■ Input data
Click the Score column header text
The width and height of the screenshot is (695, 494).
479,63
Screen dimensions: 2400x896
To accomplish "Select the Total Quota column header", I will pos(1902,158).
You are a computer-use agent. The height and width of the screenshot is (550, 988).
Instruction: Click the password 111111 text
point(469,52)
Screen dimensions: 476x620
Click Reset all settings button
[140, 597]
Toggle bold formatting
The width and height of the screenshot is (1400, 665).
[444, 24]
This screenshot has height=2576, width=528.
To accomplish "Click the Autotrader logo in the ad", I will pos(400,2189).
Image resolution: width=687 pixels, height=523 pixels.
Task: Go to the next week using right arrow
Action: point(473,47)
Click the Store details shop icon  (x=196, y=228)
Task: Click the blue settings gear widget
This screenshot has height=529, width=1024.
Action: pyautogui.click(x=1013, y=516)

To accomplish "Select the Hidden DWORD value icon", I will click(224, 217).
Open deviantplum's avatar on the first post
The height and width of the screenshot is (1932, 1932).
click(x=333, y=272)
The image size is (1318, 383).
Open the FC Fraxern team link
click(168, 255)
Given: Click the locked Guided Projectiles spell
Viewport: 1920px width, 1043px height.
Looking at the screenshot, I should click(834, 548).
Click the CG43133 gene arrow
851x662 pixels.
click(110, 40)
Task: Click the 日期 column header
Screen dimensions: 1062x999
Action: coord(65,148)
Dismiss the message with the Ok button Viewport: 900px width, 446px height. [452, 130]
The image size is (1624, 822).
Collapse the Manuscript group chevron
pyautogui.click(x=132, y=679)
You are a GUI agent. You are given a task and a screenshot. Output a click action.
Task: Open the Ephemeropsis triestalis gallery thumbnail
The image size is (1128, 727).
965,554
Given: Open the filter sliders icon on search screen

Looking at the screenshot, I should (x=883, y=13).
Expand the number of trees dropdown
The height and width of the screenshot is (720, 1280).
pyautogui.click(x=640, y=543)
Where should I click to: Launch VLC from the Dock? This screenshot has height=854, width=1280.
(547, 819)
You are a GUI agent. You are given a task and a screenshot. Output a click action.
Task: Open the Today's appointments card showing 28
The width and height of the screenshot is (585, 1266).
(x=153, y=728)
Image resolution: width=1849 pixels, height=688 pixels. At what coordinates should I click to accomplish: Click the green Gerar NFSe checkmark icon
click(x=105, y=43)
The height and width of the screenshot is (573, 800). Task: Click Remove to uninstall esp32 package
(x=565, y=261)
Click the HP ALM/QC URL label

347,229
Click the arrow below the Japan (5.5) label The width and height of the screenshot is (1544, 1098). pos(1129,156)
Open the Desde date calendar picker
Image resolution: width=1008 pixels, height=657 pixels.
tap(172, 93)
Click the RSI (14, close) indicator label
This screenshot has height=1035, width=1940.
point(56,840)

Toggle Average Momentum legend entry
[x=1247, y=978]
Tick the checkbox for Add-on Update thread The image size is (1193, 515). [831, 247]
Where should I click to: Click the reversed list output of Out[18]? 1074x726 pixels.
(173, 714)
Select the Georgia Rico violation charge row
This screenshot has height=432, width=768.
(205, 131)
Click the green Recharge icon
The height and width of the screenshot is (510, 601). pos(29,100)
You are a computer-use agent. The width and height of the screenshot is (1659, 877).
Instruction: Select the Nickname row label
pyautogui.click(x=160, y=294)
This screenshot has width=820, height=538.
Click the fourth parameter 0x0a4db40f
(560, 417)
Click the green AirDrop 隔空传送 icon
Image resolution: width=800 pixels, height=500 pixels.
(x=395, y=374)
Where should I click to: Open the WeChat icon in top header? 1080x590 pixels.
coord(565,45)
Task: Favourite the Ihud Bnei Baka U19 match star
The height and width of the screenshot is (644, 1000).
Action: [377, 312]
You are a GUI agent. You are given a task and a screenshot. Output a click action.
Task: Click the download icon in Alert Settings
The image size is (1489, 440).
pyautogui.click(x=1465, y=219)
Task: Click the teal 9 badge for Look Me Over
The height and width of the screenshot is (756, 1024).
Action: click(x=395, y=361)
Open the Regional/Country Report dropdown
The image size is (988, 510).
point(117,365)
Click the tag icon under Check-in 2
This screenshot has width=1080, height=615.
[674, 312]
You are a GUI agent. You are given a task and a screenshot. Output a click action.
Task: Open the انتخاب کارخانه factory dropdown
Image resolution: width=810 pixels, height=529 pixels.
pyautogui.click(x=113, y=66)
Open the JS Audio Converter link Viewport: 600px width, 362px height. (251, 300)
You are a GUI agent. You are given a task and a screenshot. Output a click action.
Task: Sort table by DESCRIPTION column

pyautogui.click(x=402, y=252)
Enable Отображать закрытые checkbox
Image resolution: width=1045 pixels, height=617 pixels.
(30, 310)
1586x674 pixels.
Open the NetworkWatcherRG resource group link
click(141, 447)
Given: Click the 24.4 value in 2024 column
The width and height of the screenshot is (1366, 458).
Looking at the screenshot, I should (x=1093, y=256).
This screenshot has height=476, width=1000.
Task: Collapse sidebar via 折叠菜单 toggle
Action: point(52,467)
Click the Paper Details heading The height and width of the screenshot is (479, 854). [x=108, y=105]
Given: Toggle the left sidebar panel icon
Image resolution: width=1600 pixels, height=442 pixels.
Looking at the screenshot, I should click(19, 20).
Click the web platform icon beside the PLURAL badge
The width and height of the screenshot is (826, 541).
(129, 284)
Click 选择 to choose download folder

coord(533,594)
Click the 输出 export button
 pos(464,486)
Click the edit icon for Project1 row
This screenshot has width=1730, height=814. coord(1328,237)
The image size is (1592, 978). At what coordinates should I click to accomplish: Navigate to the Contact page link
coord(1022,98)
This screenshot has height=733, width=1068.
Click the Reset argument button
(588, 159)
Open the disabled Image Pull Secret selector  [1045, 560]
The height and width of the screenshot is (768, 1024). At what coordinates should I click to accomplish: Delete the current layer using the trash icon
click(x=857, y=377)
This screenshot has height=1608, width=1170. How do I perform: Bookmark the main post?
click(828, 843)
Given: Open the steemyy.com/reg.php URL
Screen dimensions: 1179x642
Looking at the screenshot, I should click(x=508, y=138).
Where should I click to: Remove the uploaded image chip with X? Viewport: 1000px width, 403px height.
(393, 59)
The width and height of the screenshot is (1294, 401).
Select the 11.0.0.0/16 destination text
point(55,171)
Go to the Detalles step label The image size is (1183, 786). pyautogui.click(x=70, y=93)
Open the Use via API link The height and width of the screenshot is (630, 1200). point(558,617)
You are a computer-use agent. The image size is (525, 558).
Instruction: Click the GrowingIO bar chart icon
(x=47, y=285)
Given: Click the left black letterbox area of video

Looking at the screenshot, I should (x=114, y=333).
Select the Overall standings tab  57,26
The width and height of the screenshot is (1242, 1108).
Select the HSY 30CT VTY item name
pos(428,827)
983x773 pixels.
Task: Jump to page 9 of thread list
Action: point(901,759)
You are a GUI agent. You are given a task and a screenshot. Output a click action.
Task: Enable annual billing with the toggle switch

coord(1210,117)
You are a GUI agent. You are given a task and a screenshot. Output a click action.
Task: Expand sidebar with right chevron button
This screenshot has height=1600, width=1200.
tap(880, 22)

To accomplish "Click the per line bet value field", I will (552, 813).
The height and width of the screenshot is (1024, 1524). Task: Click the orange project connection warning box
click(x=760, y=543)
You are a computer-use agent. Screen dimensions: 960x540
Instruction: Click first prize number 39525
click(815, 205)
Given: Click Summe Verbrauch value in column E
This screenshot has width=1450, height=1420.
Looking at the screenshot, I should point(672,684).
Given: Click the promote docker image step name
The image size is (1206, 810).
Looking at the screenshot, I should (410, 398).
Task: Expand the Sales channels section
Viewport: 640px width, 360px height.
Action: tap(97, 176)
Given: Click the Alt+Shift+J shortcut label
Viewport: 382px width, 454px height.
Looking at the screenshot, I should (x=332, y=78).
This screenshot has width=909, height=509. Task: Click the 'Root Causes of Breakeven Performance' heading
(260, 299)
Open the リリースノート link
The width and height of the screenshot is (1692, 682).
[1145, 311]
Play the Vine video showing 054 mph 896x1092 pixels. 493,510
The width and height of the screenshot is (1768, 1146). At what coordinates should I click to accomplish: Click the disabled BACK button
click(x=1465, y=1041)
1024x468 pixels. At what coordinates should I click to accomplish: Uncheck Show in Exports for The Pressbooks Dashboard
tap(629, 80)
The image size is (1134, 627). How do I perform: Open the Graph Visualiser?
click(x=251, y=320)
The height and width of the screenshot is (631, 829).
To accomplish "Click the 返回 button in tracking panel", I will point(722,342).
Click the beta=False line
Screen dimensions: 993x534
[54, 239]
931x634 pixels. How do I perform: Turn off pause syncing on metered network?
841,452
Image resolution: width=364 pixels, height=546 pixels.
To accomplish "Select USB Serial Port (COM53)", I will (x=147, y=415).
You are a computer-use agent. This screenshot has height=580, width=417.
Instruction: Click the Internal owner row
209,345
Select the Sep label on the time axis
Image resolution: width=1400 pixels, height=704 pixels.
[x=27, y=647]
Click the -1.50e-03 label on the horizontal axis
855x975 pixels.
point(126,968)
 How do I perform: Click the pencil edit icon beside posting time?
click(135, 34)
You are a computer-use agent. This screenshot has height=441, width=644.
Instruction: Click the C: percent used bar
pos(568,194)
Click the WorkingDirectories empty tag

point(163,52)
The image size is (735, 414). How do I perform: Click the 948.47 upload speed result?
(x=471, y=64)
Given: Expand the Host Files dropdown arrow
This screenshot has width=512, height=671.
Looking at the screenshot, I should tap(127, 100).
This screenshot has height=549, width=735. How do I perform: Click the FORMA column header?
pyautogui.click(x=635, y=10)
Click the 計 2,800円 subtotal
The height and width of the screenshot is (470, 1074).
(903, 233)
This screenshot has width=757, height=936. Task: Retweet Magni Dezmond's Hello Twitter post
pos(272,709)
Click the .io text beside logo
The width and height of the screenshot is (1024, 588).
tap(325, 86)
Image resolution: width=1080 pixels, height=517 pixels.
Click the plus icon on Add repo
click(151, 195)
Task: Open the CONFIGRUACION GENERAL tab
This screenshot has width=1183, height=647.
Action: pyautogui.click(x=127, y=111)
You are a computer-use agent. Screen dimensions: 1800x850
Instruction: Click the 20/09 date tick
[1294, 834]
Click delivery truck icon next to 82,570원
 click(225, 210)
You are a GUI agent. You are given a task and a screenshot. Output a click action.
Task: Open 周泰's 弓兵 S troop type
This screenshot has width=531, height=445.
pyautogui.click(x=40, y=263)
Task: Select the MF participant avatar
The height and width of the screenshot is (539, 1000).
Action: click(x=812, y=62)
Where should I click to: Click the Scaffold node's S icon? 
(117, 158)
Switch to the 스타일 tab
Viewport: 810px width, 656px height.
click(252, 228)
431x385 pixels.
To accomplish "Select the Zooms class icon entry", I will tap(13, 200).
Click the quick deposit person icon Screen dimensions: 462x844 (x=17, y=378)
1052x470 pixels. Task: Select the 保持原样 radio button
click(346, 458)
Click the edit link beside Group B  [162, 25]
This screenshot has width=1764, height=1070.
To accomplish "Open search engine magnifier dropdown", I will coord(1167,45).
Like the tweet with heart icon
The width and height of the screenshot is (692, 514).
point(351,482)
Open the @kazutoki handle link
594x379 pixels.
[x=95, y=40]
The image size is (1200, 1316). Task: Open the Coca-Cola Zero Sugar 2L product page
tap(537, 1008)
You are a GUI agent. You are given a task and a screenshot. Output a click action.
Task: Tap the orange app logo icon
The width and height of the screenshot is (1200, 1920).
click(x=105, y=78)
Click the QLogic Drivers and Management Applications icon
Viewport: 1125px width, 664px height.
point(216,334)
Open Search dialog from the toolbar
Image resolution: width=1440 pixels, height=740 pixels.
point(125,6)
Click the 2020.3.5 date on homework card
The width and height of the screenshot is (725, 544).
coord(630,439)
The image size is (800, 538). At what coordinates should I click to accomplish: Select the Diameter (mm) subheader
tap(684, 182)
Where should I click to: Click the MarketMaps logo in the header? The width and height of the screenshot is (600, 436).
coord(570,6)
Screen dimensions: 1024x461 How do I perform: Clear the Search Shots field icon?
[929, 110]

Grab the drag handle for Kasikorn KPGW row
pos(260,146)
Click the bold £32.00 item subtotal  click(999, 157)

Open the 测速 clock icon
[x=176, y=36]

■ Task prompt
From the material above, retype precisely the lines between the line holding "You are a computer-use agent. Screen dimensions: 960x540" and the line holding "The height and width of the screenshot is (631, 829).", inclusive, and nothing beyond them.

■ Solution to the problem
You are a computer-use agent. Screen dimensions: 960x540
Instruction: Click first prize number 39525
click(815, 205)
Given: Click Summe Verbrauch value in column E
This screenshot has width=1450, height=1420.
Looking at the screenshot, I should point(672,684).
Given: Click the promote docker image step name
The image size is (1206, 810).
Looking at the screenshot, I should (410, 398).
Task: Expand the Sales channels section
Viewport: 640px width, 360px height.
Action: tap(97, 176)
Given: Click the Alt+Shift+J shortcut label
Viewport: 382px width, 454px height.
Looking at the screenshot, I should (x=332, y=78).
This screenshot has width=909, height=509. Task: Click the 'Root Causes of Breakeven Performance' heading
(260, 299)
Open the リリースノート link
The width and height of the screenshot is (1692, 682).
[1145, 311]
Play the Vine video showing 054 mph 896x1092 pixels. 493,510
The width and height of the screenshot is (1768, 1146). At what coordinates should I click to accomplish: Click the disabled BACK button
click(x=1465, y=1041)
1024x468 pixels. At what coordinates should I click to accomplish: Uncheck Show in Exports for The Pressbooks Dashboard
tap(629, 80)
The image size is (1134, 627). How do I perform: Open the Graph Visualiser?
click(x=251, y=320)
The height and width of the screenshot is (631, 829).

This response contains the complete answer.